Unity使用LZF实时压缩字符串/byte[]（Runtime）

最近在搞一个帧同步的 Demo，涉及到网络消息转发。之前内网版 Demo 使用 String + Protobuf 二次封装发送消息，而公网带宽和流量都要钱，有必要压缩下。

LZMA、GZip 与 LZF

三种压缩算法的优缺点：

LZMA：7z 默认的压缩算法，压缩率较高，但是时间很长；
GZip：压缩率较 LZMA 低，但时间略短，常用于 Web 服务器与浏览器通信；
LZF：Redis 内置的压缩算法，侧重点是压缩/解压时间低，自然地，其压缩率最低

同样侧重于执行效率的库还有谷歌的 Snappy，不做讨论。

为什么选择 LZF

压缩解压主要用在帧同步消息发送与接收上的，因此可以看作是实时运行。其每秒会压缩 22 次，并解压 22 次。实时运行就要求 CPU 耗时和 GC 不能过高，同时内存占用也要低。

其实一开始我是选的 LZMA ，毕竟消息字符串长度不是很长，按理来说执行时耗 CPU 时间不会太高。

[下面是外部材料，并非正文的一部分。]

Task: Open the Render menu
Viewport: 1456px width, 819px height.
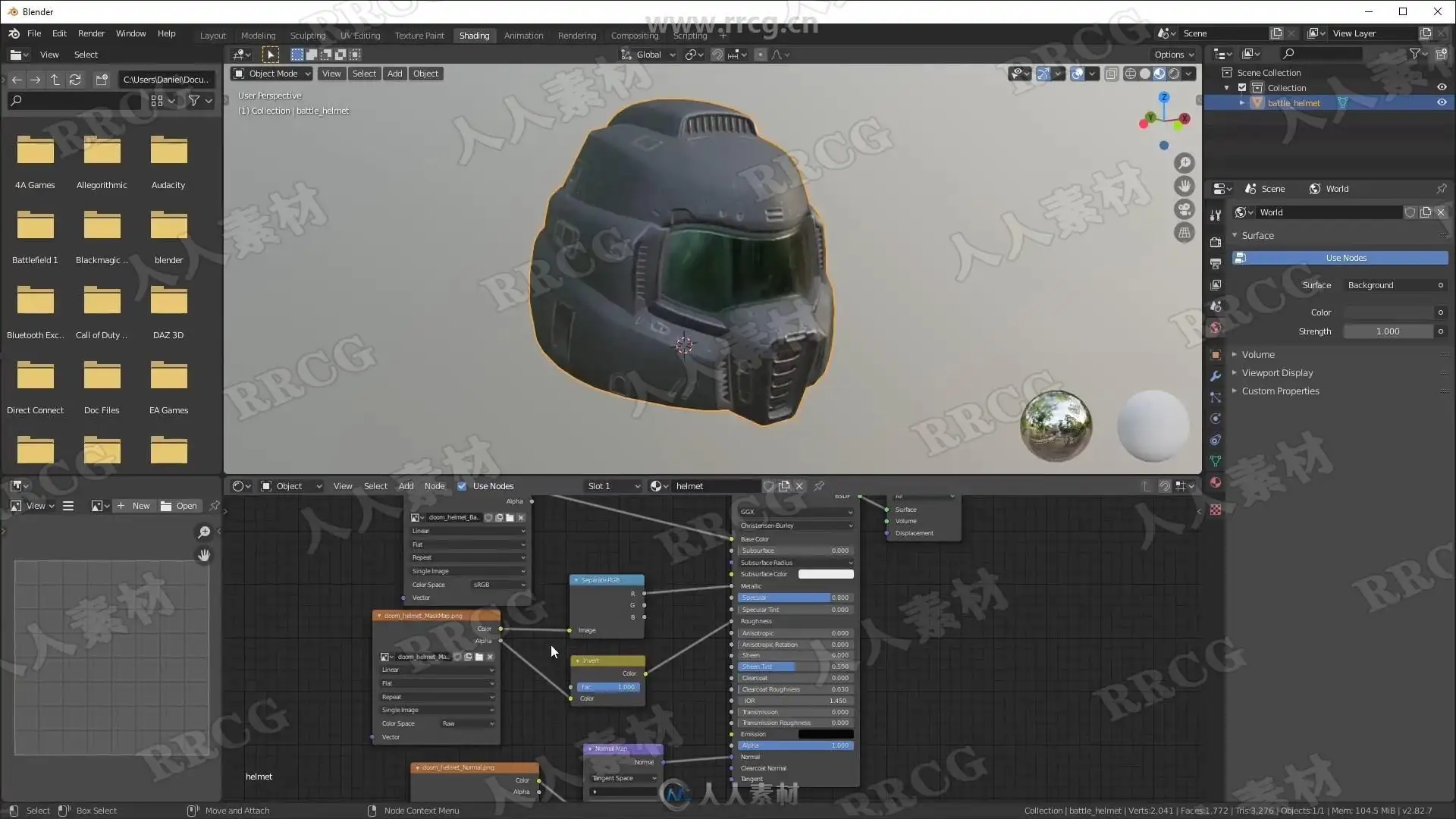Action: point(91,33)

先找了一个老外的 LZMA 库，Update 里调用压缩解压测试下，速度倒是还好，不过有一点，每秒内存泄漏达到了 50MiB，不一会儿，我的 PC 内存就被吃满了，这肯定不行。

后来又找了一个国人封装的 LZMA C 库，同样测试下，内存泄漏问题没有了，每帧 GC 也只有 1.2 KiB 左右，完全可以接受。但有一点，方法每帧的 CPU 耗时高达 10ms – 20ms，追了一下，追到 C 库的压缩、解压接口，再往下就只能去读 C 源码了，遂放弃。这么高的 CPU 耗时肯定不行，一个压缩解压就这么高，其他的逻辑根本跑不动。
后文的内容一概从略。